The single mother: A much-pitied, condescended to, and largely ignored figure so often relegated to the sidelines, is a character we can all recognize. In fact, she’s a person around whom a single cultural story has been allowed to stand for so long unchallenged and unquestioned even in the face of drastic cultural shifts and progressive, feminist waves. With all the great TV on air now that’s committed to pushing the boundaries and expanding the way we think about ourselves, other people, and the pesky problem of categorization in general, it seems shocking that there shouldn’t have been, up to this point, just one show that would serve to upend the familiar, cliched cultural notion of the single mother that goes something like: “Her marriage ended, and so did her life.”
Today – Hallelujah! – we have not one show that’s doing this, but two. Thanks to two under-the-radar, end of year releases, Showtime’s “SMILF” and Amazon’s “The Marvelous Mrs. Maisel,” our cup runneth over. Both shows take on the cultural power of the single mom cliche – who she is, how she gains or loses her independence, and how the term “mother” works to complicate any notion of her as a fully-sketched, richly observed individual. They’re also both hilariously funny, achingly true, and perfectly, almost musically paced. Indeed, the two shows that chose to look closely at one of our most-ignored American prototypes are the two shows that ended up saying the most about what America actually is at this precise, bizarre moment in time. During the Trump era, after the Women’s March, post-Weinstein reckoning. Both “SMILF” and “Maisel” are explosive, expansive products of a nation on the brink of serious change. This, despite the fact that one of them takes place in the late ‘50s, when petticoats were de rigeur and a “foul mouth” on a woman was an arrestable offense.
“The Marvellous Mrs. Maisel” is set in 1958, and follows the life of Miriam “Midge” Maisel, a woman who, unceremoniously dumped by her husband after he bombs onstage during an amateur comedy routine, is left to pick up the pieces of a well-ordered life. But that life, which included two young children and a neurotic set of middle-class Jewish parents, doesn’t quite fall apart the way everyone expects it to. Instead, Midge tries her own hand at stand-up comedy, and finds herself a quick study. Armed with a flawless ear, perfect timing, and an almost definitely lesbian manager (played by the brilliant Alex Borstein,) Midge takes on the coffee house comedy scene, meeting an embittered Lenny Bruce in the process. What’s perfect about “Maisel,” though, isn’t its relentlessly upbeat pacing or even its refusal to sink into the depressive depths of what Midge hints at feeling after her breakup. It’s the way in which Midge’s own fully grounded style of optimism (a spin on the dauntless cultural optimism of the 50s as decade) translates, on the viewer’s part, to a kind of euphoria. Midge is a figure who is ever rising, ever on the move, and not for a second brought down to earth. At least, not the earth we know of, with its dingy, depressing insistence on keeping ourselves low and in check. Midge Maisel is a fully optimistic creation without ever once being dim-witted or naive, and that, strangely enough, is a rarity on television.

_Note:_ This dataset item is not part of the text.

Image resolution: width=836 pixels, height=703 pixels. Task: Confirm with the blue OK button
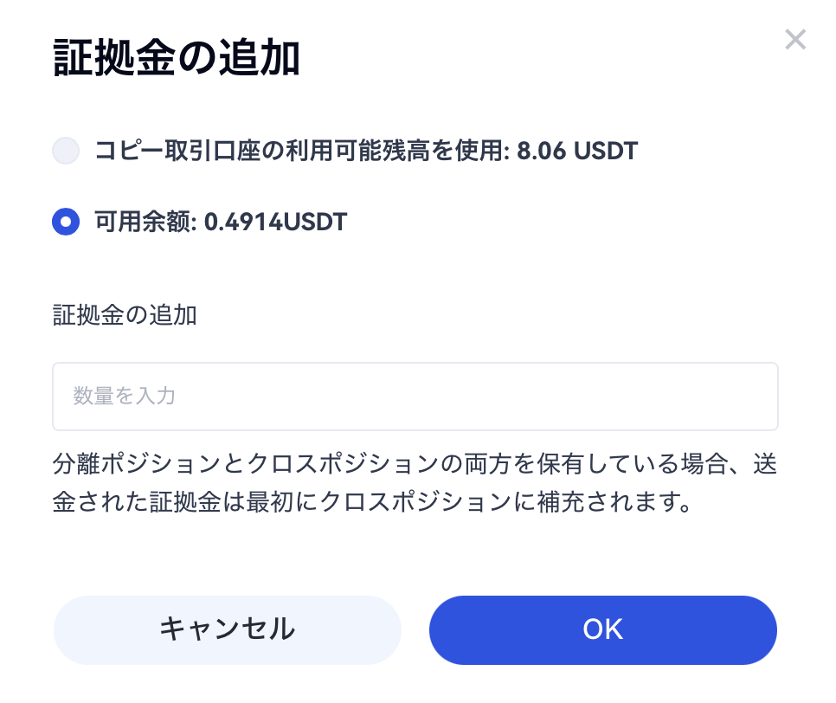[602, 629]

That optimism is less present in “SMILF,” though Frankie Shaw’s show still manages to keep its head up in a similarly exhilarating way to “Maisel.” Bridgette, a young, aimless mom with an eating disorder, a crazy mother, and an abusive father (thankfully out of the picture) looks, on paper, like a tragic figure. But to watch her onscreen, whether we’re seeing her hit on a stock boy in a grocery store, masturbate to a picture of her baby daddy’s new girlfriend, or take a bath in the undrained bathwater of her ditzy employer (Connie Britton) to a Blossom Dearie soundtrack, is an ecstatic experience without equal. It’s not that Brigette seems like an especially happy or even well-adjusted person. It’s that her specific type of mess, as a single mom, as a young person, as a victim of trauma, leads her not into danger or depression, but toward a series of lighthearted and beautiful moments of freedom and acceptance. Some of these moments – like her encounter with a middle-aged man who pays for her company – are frighteningly naive. Others are complex and thoughtful. But no matter what Brigitte does, we’re allowed to see her as a person who, like Mrs. Maisel, hasn’t allowed the stone-heavy problems of depressing circumstance to make her any less free. And that, to see onscreen, is absolutely beautiful.